Items from a data source
-----

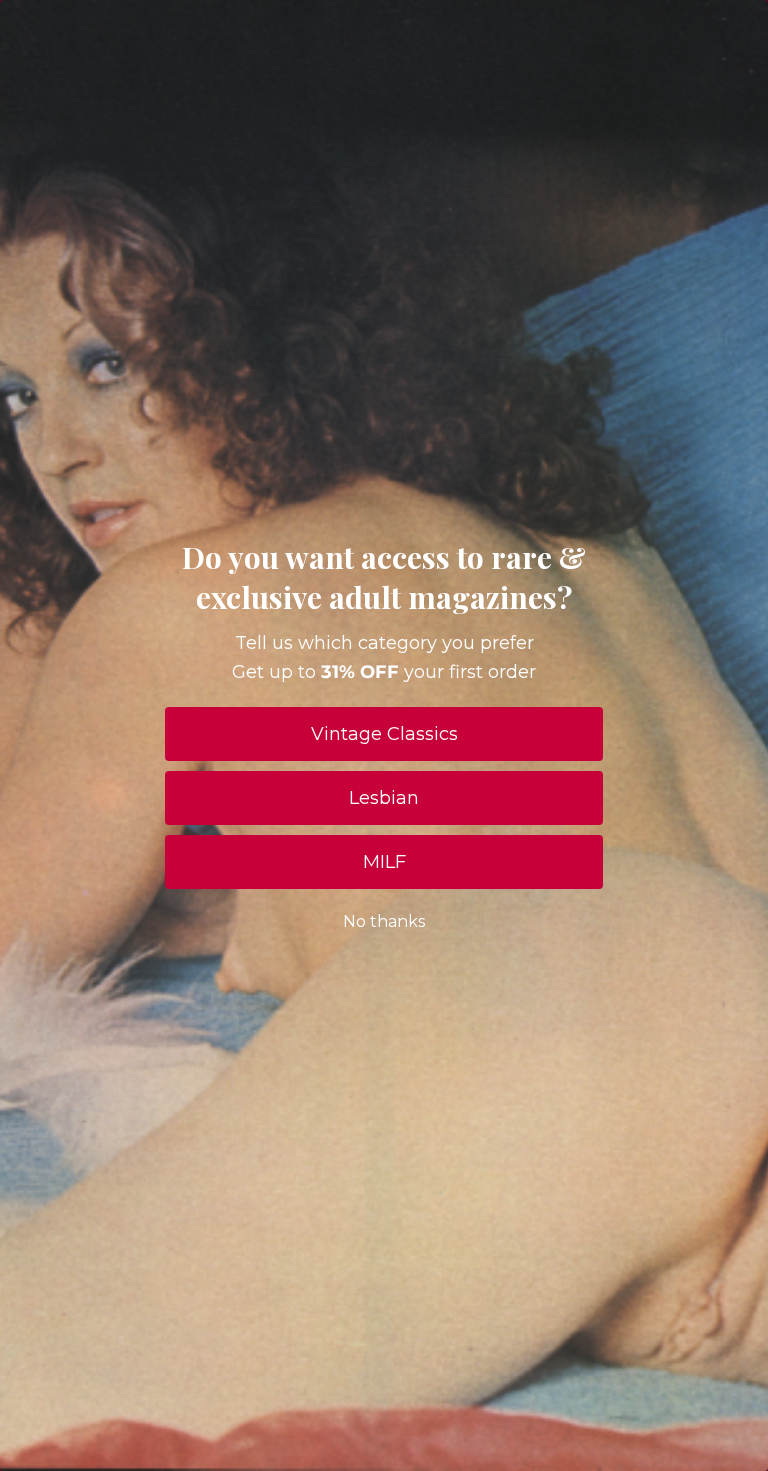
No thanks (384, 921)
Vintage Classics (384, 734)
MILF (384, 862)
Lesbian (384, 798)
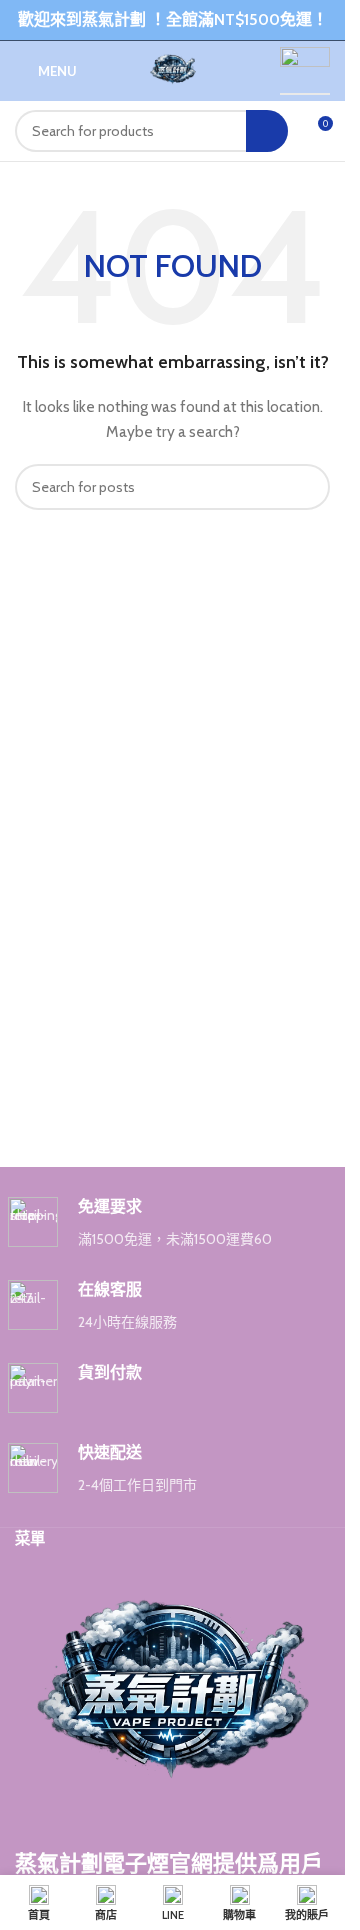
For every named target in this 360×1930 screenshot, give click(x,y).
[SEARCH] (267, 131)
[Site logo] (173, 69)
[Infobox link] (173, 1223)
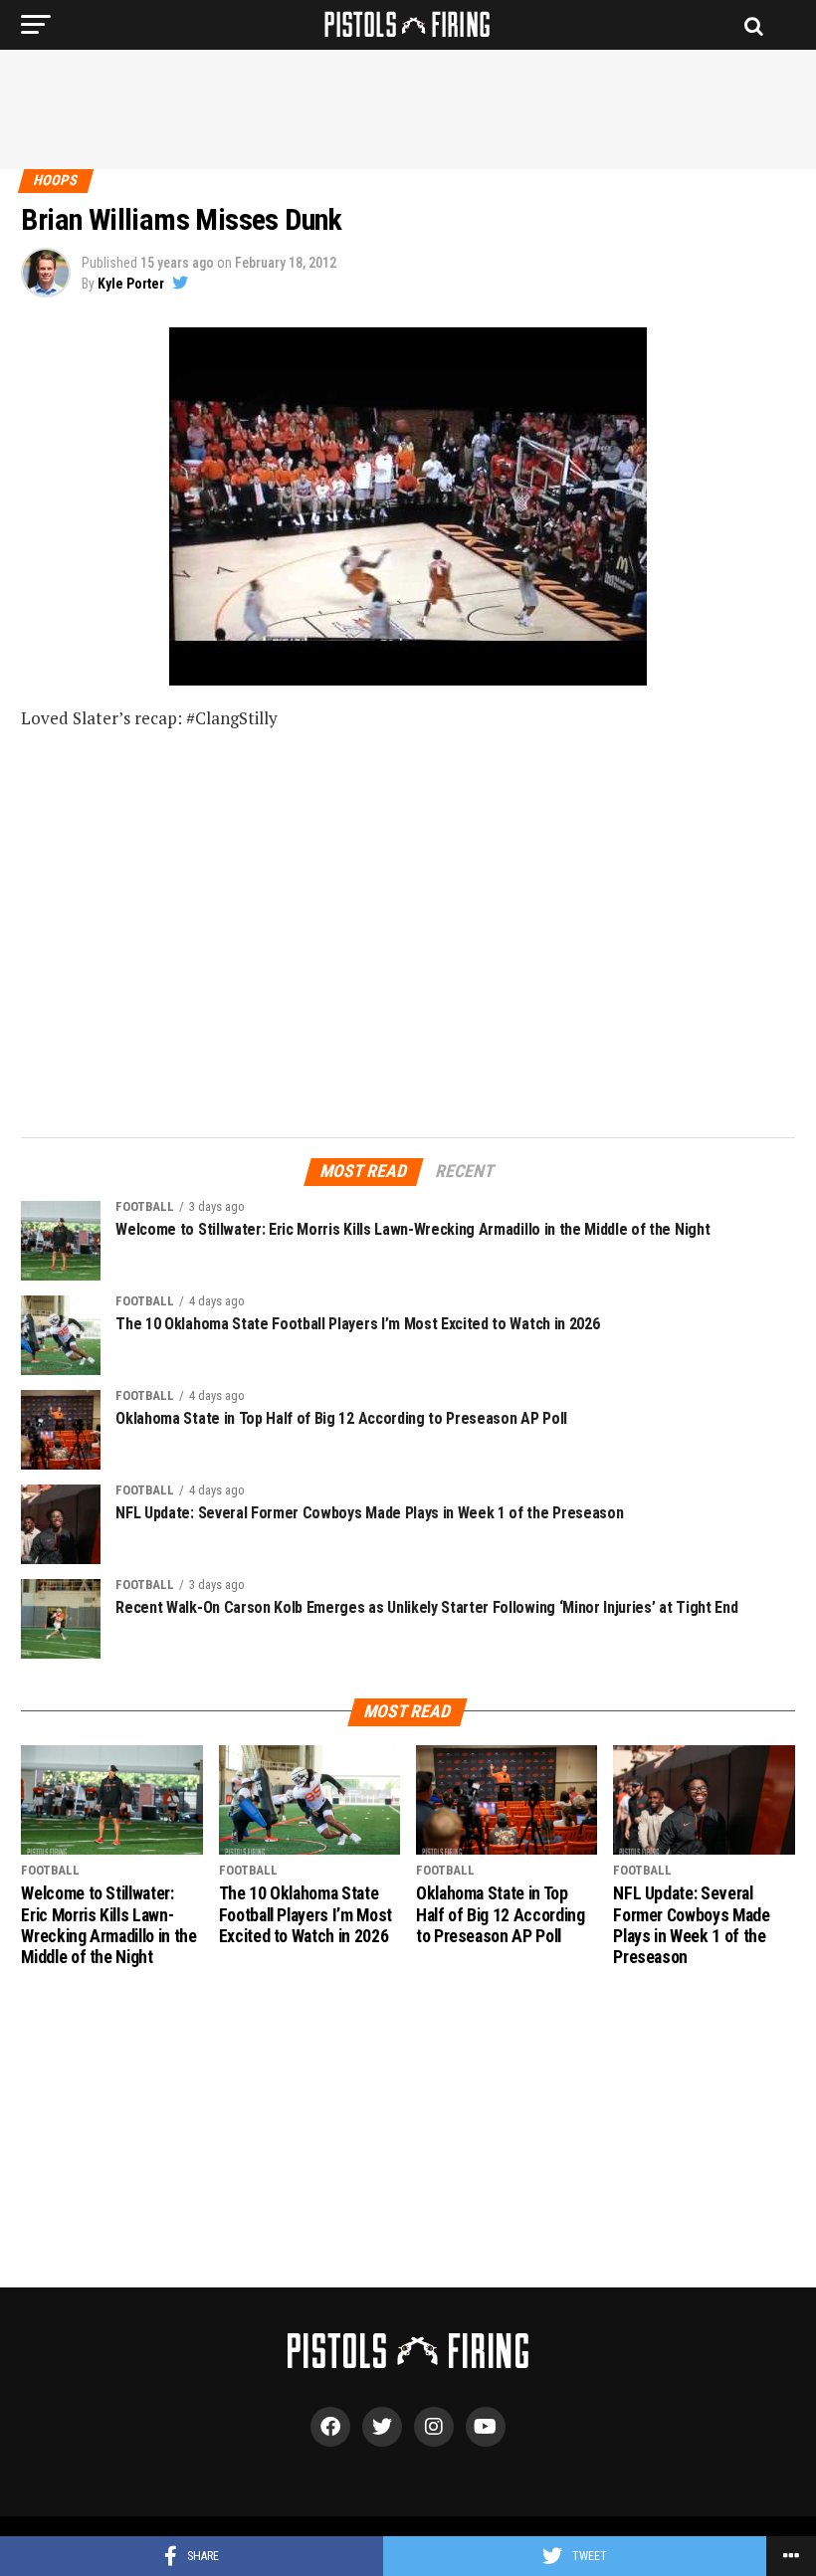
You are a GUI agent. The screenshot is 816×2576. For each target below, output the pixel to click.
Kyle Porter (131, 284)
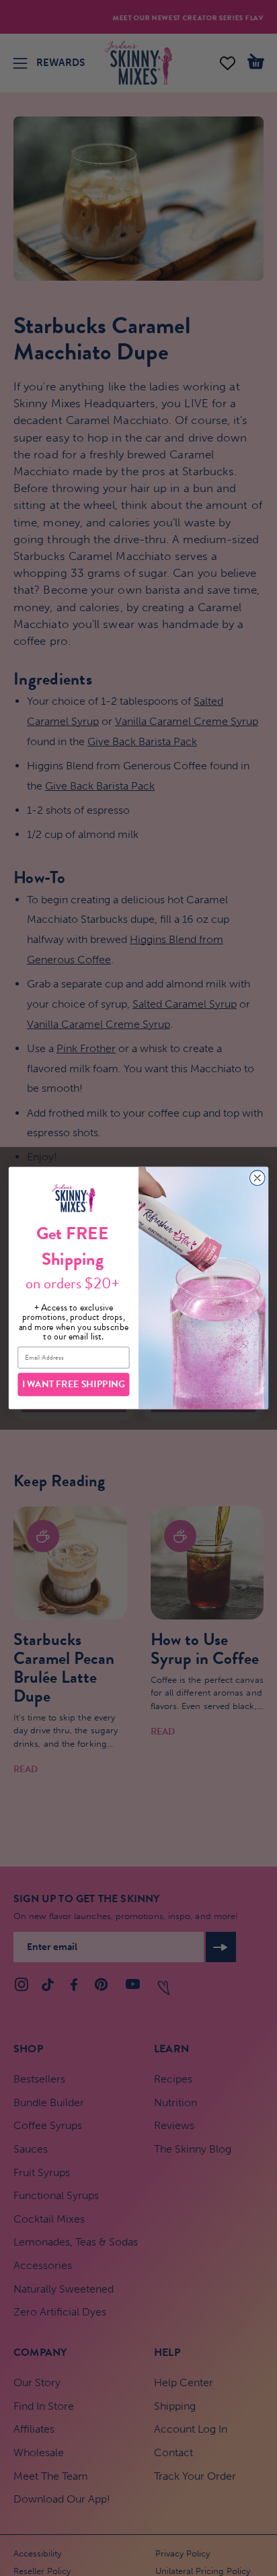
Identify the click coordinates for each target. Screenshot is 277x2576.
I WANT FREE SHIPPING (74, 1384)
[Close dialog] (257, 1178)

-----

◆ WORK INSTRUCTION ◆
Go through the lines above and copy any that contain "click".

◆ SOLVED EXERCISE ◆
For every named target in this 360×1930 screenshot, give click(x,y).
You are a GUI agent. The screenshot is 816×2576. For each target below, output the pixel to click.
Identify the click coordinates for each target. Screenshot is 277x2576.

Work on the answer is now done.